Kidnapping of Eastern European Children By Nazi Germany - German Medical Experiments On Kidnapped Children

German Medical Experiments On Kidnapped Children

Those children who did not pass harsh Nazi exams and criteria and who were therefore selected during the operation, were sent as test subjects for experiments in special centers. Children sent there ranged from eight months to 18 years. Two such centres were located in German-occupied Poland. One of them, Medizinische Kinderheilanstalt, was in Lubliniec in Upper Silesia – in this centre children were also subject to forced euthanasia; while the second was located in Cieszyn. Children were given psychoactive drugs, chemicals and other substances for medical tests, although it was generally known that the true purpose of those procedures was their mass extermination.
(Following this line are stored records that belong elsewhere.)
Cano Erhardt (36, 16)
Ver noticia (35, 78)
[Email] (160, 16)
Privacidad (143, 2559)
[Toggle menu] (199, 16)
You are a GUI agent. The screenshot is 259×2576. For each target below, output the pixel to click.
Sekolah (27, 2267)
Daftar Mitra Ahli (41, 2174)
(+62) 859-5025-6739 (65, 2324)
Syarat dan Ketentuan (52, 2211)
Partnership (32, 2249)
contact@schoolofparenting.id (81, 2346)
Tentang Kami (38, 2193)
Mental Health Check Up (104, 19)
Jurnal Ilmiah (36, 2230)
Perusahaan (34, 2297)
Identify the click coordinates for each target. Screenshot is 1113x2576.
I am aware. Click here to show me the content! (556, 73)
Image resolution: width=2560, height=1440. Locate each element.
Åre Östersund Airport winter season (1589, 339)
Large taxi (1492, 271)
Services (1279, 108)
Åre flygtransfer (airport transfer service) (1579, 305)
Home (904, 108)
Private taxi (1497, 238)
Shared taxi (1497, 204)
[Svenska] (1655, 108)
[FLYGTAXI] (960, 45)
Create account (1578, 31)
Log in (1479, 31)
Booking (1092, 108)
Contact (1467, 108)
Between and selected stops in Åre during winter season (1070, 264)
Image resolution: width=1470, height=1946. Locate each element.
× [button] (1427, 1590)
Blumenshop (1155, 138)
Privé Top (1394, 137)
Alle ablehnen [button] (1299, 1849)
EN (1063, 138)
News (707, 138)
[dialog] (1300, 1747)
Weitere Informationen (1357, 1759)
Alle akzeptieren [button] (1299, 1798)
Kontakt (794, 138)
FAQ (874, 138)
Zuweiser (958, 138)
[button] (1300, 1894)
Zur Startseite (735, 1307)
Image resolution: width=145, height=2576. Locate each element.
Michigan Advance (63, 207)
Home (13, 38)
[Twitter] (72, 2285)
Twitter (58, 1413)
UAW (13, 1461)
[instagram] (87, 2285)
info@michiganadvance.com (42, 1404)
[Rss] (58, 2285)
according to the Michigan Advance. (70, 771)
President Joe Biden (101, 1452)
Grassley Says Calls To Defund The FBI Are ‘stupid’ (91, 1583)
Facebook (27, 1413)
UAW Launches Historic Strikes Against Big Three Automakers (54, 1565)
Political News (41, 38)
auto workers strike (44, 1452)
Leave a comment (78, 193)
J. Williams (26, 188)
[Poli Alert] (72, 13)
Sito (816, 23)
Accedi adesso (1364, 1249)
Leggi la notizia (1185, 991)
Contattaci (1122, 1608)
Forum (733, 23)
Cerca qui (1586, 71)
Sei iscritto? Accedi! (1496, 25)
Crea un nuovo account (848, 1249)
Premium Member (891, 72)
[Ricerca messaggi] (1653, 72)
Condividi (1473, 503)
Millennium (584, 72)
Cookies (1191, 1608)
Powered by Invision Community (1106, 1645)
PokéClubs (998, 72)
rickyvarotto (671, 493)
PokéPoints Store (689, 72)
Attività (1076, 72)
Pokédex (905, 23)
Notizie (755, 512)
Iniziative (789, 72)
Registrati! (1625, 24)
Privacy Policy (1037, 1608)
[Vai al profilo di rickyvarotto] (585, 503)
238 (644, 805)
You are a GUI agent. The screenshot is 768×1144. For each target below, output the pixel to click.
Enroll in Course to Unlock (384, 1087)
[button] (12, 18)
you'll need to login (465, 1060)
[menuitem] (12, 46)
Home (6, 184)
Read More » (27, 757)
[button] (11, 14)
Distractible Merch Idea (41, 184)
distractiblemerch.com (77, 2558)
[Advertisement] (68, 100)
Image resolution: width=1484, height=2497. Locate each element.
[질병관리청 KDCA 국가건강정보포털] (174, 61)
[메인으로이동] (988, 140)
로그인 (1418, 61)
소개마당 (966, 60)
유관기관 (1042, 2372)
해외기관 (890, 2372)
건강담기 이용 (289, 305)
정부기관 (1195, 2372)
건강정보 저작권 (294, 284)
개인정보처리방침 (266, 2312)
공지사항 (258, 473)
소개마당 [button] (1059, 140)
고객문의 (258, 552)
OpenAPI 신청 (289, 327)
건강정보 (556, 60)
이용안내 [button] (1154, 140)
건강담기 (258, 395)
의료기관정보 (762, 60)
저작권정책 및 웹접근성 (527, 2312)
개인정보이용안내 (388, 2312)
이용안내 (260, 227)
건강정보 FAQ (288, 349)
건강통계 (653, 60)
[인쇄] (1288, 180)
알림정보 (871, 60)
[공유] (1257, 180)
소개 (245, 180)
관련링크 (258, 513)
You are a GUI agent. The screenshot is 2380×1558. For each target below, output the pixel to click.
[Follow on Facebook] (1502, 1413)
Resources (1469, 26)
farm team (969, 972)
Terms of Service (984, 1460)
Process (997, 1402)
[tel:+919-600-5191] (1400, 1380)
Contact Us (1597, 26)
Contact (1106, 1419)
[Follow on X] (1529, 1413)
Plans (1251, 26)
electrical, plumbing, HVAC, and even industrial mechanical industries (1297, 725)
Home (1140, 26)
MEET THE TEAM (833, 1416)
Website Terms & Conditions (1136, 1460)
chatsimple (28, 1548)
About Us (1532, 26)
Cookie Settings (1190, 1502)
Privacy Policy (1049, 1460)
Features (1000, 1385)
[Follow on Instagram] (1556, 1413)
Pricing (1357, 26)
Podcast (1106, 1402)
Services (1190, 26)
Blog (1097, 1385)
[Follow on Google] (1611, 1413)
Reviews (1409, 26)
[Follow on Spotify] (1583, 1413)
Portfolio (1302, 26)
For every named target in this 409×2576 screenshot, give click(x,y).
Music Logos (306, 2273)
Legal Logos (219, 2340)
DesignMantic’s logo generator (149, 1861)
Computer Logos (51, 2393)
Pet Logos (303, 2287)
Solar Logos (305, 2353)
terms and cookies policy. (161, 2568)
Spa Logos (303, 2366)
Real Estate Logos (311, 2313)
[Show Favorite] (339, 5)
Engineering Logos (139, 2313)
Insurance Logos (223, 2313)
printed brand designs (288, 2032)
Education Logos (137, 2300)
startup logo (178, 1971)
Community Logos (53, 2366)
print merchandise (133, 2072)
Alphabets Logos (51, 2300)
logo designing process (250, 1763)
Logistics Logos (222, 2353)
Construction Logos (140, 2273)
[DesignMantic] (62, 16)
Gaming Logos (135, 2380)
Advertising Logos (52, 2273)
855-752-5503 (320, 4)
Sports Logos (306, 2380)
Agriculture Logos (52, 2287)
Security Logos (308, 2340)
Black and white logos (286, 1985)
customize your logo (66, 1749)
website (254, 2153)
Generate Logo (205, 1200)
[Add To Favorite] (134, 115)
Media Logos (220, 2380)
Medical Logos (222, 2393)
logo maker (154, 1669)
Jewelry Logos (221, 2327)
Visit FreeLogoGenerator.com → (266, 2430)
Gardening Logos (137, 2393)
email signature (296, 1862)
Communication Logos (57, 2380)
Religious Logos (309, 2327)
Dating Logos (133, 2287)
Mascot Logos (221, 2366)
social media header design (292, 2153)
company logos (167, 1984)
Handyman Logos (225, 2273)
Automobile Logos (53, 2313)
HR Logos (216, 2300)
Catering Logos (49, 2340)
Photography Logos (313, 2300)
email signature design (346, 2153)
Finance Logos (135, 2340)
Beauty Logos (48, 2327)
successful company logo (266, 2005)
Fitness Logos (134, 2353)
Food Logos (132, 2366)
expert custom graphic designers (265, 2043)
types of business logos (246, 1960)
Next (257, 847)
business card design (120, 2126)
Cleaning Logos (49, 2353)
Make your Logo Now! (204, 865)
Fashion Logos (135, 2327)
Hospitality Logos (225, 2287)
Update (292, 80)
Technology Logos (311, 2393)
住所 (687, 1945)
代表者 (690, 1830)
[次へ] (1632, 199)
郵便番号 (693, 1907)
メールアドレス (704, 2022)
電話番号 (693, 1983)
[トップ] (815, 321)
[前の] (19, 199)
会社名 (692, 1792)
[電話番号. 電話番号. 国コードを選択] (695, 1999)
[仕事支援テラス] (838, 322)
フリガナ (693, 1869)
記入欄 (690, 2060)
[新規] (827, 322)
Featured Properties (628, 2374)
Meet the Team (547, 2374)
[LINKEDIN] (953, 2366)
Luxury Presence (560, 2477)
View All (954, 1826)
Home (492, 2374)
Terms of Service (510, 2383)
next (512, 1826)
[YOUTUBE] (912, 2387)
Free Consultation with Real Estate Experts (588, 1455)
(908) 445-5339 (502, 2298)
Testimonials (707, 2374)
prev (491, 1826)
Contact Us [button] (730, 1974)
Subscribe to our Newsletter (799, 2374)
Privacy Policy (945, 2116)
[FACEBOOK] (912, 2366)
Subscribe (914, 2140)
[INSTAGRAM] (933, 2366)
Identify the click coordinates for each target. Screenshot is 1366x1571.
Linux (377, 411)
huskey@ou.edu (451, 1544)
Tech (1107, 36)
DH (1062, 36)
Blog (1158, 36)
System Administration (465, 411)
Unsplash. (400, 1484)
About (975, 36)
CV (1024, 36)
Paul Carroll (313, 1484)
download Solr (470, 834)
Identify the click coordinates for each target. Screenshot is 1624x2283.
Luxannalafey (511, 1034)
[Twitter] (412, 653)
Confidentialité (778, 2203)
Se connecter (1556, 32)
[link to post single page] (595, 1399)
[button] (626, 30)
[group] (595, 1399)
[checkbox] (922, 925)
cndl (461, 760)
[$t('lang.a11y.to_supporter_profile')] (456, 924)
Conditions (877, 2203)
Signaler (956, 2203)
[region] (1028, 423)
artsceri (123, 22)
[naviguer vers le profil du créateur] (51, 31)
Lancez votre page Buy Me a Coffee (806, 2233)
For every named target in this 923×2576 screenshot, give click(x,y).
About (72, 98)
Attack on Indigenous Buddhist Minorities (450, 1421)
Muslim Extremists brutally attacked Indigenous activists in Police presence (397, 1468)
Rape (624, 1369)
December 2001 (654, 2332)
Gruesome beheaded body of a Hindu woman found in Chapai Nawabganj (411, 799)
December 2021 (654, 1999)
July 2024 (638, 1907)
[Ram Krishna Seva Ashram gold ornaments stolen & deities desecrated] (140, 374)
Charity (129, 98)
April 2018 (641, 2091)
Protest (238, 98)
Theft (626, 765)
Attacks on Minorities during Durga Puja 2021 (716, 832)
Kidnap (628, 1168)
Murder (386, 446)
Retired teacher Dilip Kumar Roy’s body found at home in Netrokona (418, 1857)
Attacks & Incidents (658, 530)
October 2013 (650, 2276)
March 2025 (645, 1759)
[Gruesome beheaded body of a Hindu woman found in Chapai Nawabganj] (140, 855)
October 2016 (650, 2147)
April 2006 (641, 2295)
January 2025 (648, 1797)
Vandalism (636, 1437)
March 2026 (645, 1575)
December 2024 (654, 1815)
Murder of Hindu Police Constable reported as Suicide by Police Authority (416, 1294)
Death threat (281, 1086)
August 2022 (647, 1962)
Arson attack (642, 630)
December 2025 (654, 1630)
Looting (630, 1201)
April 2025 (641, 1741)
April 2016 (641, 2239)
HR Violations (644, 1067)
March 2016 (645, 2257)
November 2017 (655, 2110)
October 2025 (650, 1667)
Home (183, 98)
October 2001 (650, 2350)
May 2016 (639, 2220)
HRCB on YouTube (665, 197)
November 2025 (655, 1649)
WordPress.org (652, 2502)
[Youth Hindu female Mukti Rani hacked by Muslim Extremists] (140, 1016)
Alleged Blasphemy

Weaker children subject to experiments usually died in a relatively short time from doses of drugs, and those that survived brought great curiosity; all side effects were recorded as well as their behavior. As most died, the documentation was forged to conceal traces of experiments, for example, giving the cause of death as from a lung infection or a weak heart. Based on statistics of deaths in the special camp in Lublin, it was estimated that from the 235 children between ages 10 to 14 who received shots of the barbiturate Luminal, 221 died. From August 1942 until November 1944, 94 percent of children who had been subjected to German medical experiments died.